# Information supplied
* * *
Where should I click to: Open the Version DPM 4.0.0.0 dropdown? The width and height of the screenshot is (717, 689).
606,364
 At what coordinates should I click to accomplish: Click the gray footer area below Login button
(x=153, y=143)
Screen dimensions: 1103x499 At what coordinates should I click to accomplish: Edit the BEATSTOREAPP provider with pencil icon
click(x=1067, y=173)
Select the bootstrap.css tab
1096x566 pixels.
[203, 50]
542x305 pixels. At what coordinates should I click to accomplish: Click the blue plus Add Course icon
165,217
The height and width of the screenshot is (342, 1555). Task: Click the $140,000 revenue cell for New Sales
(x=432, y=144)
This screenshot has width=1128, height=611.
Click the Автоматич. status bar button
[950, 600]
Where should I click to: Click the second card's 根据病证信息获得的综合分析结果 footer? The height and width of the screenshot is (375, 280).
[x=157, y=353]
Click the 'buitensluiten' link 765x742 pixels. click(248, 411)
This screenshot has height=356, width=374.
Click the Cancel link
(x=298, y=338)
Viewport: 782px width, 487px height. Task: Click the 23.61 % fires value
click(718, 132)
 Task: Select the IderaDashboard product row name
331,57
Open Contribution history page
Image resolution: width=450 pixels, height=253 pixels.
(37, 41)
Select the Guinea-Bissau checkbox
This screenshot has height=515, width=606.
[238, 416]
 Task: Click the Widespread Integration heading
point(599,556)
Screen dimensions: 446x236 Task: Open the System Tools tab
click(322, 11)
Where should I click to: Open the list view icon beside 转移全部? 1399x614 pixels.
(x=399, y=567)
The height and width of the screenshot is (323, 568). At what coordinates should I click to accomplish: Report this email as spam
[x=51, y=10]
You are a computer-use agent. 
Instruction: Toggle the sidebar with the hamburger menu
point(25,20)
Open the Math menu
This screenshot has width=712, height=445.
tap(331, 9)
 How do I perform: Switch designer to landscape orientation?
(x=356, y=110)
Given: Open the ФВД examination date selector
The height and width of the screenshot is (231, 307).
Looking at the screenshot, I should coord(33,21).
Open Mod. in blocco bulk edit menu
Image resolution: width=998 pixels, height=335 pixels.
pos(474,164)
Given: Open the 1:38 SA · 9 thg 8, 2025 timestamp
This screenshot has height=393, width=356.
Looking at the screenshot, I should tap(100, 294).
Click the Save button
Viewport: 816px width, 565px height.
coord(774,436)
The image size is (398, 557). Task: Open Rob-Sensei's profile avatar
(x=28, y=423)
* * *
# What the task requires
If the string "Given" appears in a line of the entries, report the line.

# Reply to the task
Given: Open the ФВД examination date selector
Given: Open the 1:38 SA · 9 thg 8, 2025 timestamp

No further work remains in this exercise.